Synchronizing functional interfaces for atomic objects have a form with _explicit appended that allows us to specify their consistency model.

These interfaces accept additional arguments in the form of symbolic constants of type memory_order that specify the memory semantics of the operation:

memory_order_seq_cst requests sequential consistency. Using this is equivalent to the forms without _explicit.
memory_order_acq_rel is for an operation that has acquire-release consistency. Typically, for general atomic types, you’d use it for a read-modify-write operation such as atomic_fetch_add or atomic_compare_exchange_weak, or for atomic_flag with atomic_flag_test_and_set.
memory_order_release is for an operation that has only release semantics. Typically this would be atomic_store or atomic_flag_clear.
memory_order_acquire is for an operation that has only acquire semantics. Typically this would be atomic_load.
memory_order_consume is for an operation that has a weaker form of causal dependency than acquire consistency. Typically this would also be atomic_load.
memory_order_relaxed is for an operation that adds no synchronization requirements. The only guarantee for such an operation is that it is indivisible. A typical use case for such an operation is a performance counter that is used by different threads, but for which we are only interested in a final accumulated count.
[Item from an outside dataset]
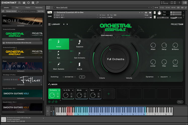This screenshot has width=188, height=125.
Task: Click the Kontakt save disk icon
Action: (24, 3)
The consistency models can be compared with respect to the restrictions they impose to the platform. Figure 19.4 shows the implication order of the memory_order models.
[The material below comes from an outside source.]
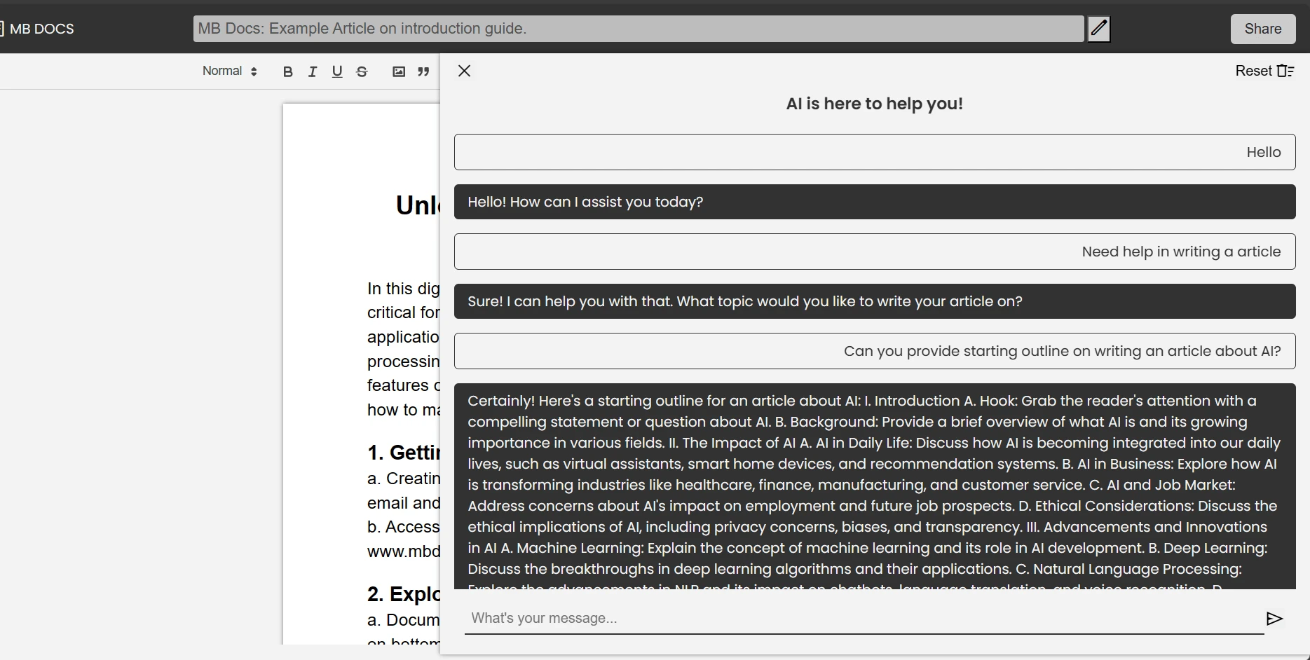Close the AI chat panel
The height and width of the screenshot is (660, 1310).
[464, 71]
Figure 19.4. Hierarchy of consistency models, from least to most constraining

Whereas memory_order_seq_cst and memory_order_relaxed are admissible for all operations, there are some restrictions for other memory_orders. Operations that can only occur on one side of a synchronization can only specify an order for that side. Therefore, the two operations that only store (atomic_store or atomic_flag_clear) may not specify acquire semantics. Three operations only perform a load and may not specify release or consume semantics: besides atomic_load, these are atomic_compare_exchange_weak and atomic_compare_exchange_strong in case of failure. Thus, the latter two need two memory_order arguments for their _explicit form, such that they can distinguish the requirements for the success and failure cases:

bool
atomic_compare_exchange_strong_explicit(A volatile* obj, C *expe, C des,
                                        memory_order success,
                                        memory_order failure);
bool
atomic_compare_exchange_weak_explicit(A volatile* obj, C *expe, C des,
                                       memory_order success,
                                       memory_order failure);

Here, the success consistency must be at least as strong as the failure consistency; see figure 19.4.
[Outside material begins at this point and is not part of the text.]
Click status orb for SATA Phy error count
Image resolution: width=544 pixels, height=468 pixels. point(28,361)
Up to now, we have implicitly assumed that the acquire and release sides of a synchronization are symmetric, but they aren’t: whereas there always is just one writer of a modification, there can be several readers. Because moving new data to several processors or cores is expensive, some platforms allow us to avoid the propagation of all visible effects that happened before an atomic operation to all threads that read the new value. C’s consume consistency is designed to map this behavior. We will not go into the details of this model, and you should use it only when you are certain that some effects prior to an atomic read will not affect the reading thread.

Summary

The “happens before” relation is the only possible way to reason about timing between different threads. It is only established through synchronization that uses either atomic objects or very specific C library functions.
Sequential consistency is the default consistency model for atomics, but not for other C library functions. It additionally assumes that all corresponding synchronization events are totally ordered. This is an assumption that can be expensive.
Explicitly using acquire-release consistency can lead to more efficient code, but it needs a careful design to supply the correct arguments to the atomic functions with a _explicit suffix.